## BEGIN Given entries

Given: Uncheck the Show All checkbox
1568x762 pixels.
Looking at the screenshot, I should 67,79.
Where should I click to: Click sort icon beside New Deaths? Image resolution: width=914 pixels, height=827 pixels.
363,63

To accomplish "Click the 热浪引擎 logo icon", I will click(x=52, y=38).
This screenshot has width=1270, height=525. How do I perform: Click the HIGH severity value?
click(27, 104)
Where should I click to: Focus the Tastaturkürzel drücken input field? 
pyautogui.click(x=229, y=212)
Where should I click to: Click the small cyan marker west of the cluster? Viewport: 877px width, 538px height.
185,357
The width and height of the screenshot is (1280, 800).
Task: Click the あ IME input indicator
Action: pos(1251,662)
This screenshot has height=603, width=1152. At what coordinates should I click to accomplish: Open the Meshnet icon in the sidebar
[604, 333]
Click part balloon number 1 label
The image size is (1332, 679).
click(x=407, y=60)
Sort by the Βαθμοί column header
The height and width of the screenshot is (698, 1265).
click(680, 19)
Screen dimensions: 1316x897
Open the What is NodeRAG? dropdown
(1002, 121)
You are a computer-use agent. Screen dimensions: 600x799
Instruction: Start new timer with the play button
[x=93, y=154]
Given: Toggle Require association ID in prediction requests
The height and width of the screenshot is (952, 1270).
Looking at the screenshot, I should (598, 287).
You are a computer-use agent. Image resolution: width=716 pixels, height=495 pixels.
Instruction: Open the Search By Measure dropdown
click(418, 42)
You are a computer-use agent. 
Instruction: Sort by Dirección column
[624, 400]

## END Given entries

• [Directions for this task]
Turn the data between the lines holding "Where should I click to: Focus" and "(1002, 121)", inclusive, into a Markdown table with the columns Row and Line. Number each row and skip any blank lines.

• [Task result]
| Row | Line |
|---|---|
| 1 | Where should I click to: Focus the Tastaturkürzel drücken input field?  |
| 2 | pyautogui.click(x=229, y=212) |
| 3 | Where should I click to: Click the small cyan marker west of the cluster? Viewport: 877px width, 538px height. |
| 4 | 185,357 |
| 5 | The width and height of the screenshot is (1280, 800). |
| 6 | Task: Click the あ IME input indicator |
| 7 | Action: pos(1251,662) |
| 8 | This screenshot has height=603, width=1152. At what coordinates should I click to accomplish: Open the Meshnet icon in the sidebar |
| 9 | [604, 333] |
| 10 | Click part balloon number 1 label |
| 11 | The image size is (1332, 679). |
| 12 | click(x=407, y=60) |
| 13 | Sort by the Βαθμοί column header |
| 14 | The height and width of the screenshot is (698, 1265). |
| 15 | click(680, 19) |
| 16 | Screen dimensions: 1316x897 |
| 17 | Open the What is NodeRAG? dropdown |
| 18 | (1002, 121) |